Let’s first deal with the right of publicity. For simplicity, this article does not discuss whether or not a particular court has the authority to hear a case (jurisdiction over the defendant), but just the choice of law that a court that does have such jurisdiction will apply. Critically, the majority of courts in the U.S. apply the law of the domicile of the Individual (or their domicile at the time of death), by treating the right of publicity as personal property (the “Domicile Rule”). For example, if the Individual is (or was at the time of death) domiciled in a jurisdiction that does not recognize the right of publicity, then anyone can exploit an AI Work using their voice or image in a jurisdiction that follows the Domicile Rule. However, some courts in the U.S. (and most courts outside the U.S.) apply the law of the jurisdiction where the AI Work is exploited (the “Exploitation Rule”), such as by targeting customers in the jurisdiction, while a passive website that is merely open to the public without pay will not trigger the laws of that jurisdiction. In either case, the location of the domicile or headquarters of the AI Licensee is irrelevant.
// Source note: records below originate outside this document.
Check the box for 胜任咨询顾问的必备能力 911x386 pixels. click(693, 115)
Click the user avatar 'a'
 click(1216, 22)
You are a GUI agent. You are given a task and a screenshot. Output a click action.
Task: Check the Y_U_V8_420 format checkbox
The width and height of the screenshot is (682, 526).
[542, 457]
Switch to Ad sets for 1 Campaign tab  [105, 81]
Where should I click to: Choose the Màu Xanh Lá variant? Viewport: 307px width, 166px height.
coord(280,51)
Once it is established what laws apply, the next question is whether those laws enforce the right of publicity. While most U.S. states recognize this right during the life of the Individual, some states limit protection to celebrities, some limit it to advertising, and many don’t recognize it all after the death of the Individual. In addition, many foreign countries don’t recognize the right at all (or it is impossible to enforce it as a practical matter).
If the relevant law does protect the right of publicity, the final question will be whether the Individual’s voice or image is recognizable in the AI Work, since a claim is only valid if that is the case. For example, the voice of James Earl Jones is instantly recognizable, even if most people don’t know him by name, and that will almost certainly remain the case in any AI Work that uses his voice.
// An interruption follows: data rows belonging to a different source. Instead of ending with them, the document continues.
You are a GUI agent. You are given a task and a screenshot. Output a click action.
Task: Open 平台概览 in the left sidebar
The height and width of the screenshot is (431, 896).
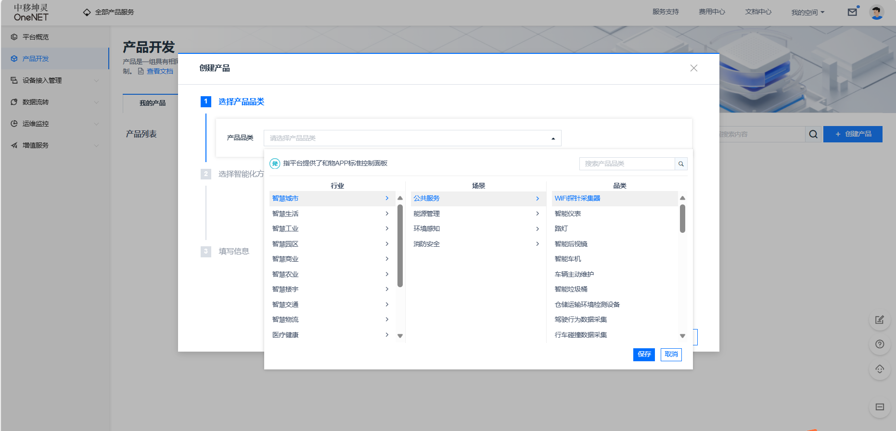[x=36, y=37]
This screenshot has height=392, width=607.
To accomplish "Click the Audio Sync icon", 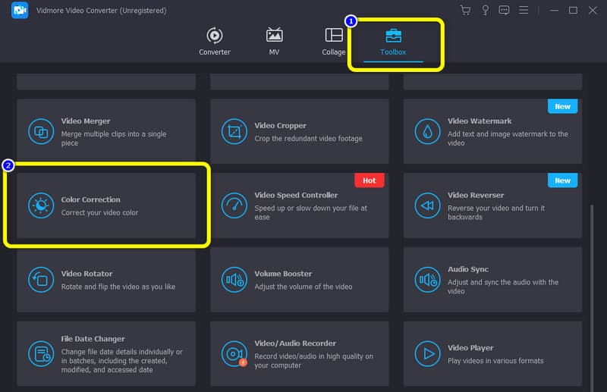I will coord(428,280).

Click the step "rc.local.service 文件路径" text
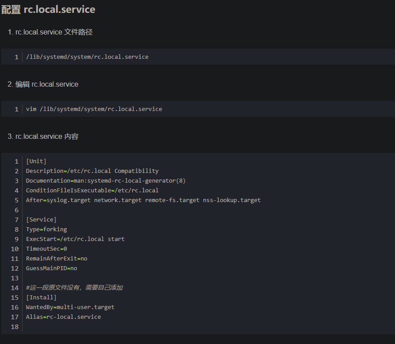[54, 32]
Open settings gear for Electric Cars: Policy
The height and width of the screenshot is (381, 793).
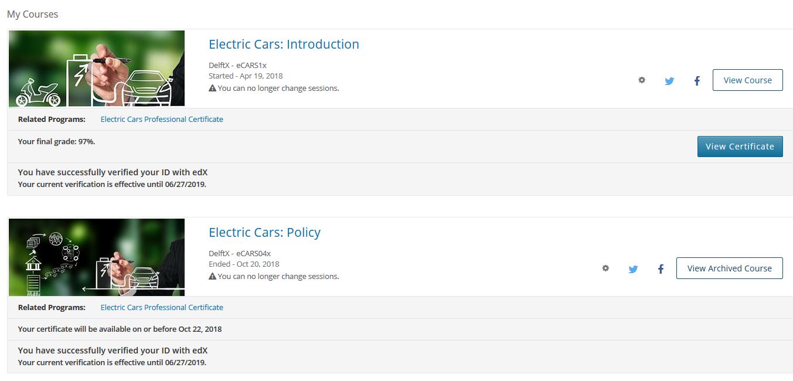pyautogui.click(x=605, y=268)

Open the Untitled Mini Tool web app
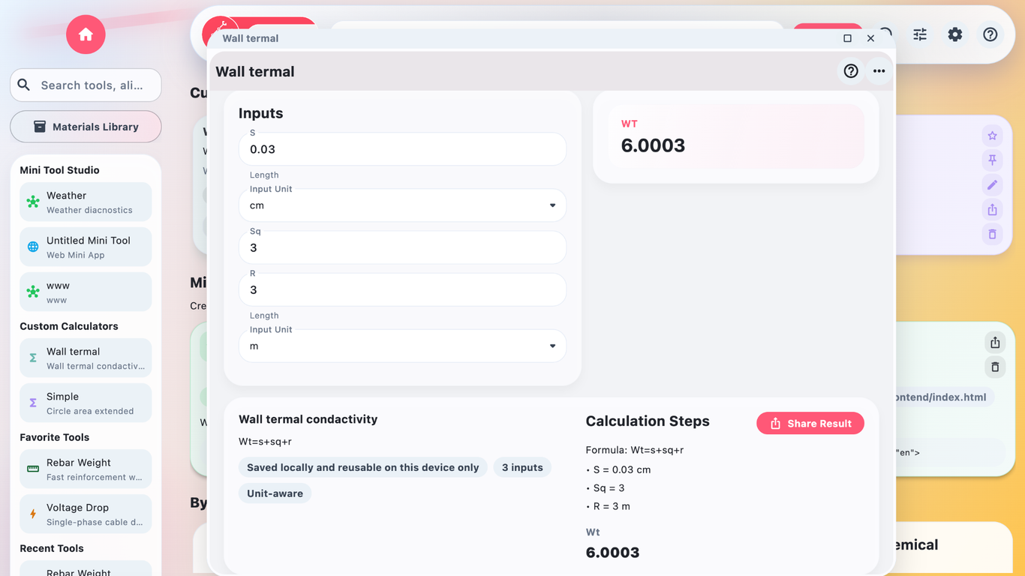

It is reported that James Earl Jones lives in New York, a state that protects the right of publicity against a commercial use and permits that right to be inherited. Thus, the AI Licensee of his voice should have enforceable rights to use his voice even after his death, both in states that follow the Domicile Rule and in states that follow the Exploitation Rule, but not in jurisdictions that do not follow either rule (e.g., many countries outside the U.S.). In addition, New York (as well as California) do not provide protection after death of the Individual for an AI Work that is for entertainment, such as a movie, so anyone could use James Earl Jones voice in another movie without permission after his death in a jurisdiction that follows the Domicile Rule.
If the Individual has consented to the AI Work (or their consent is not required under the analysis above), the next issue to be considered is copyright, which is a two-fold inquiry: (a) whether the voice or image was taken from some Prior Work and (b) whether the AI Work resembles elements of a Prior Work.
If the voice or image of the Individual is initially copied from a Prior Work in order to be altered by AI, that copying alone is technically copyright infringement (even if the resulting AI Work does not resemble any elements of the Prior Work), although most courts would apply the fair use defense to permit the initial copying.
A separate issue is whether the AI Work resembles elements of a Prior Work, regardless of the source of the voice or image. For example, what if an AI Work is created by an AI Licensee other than Disney using the distinctive voice of James Earl Jones to create a new villain named Dark Hater that has the same voice as Darth Vader? While an Individual’s voice is generally not protected by copyright, if an AI Work uses a voice or image that the public associates with a particular fictitious character (live or animated) from a Prior Work, the owner of the Prior Work may have a valid claim for copyright infringement of that character, although a claim based solely on imitating the voice of a fictitious character is untested.
So murky waters indeed, and as always, the law will be forced to catch up with technology. This will be a fun one to watch.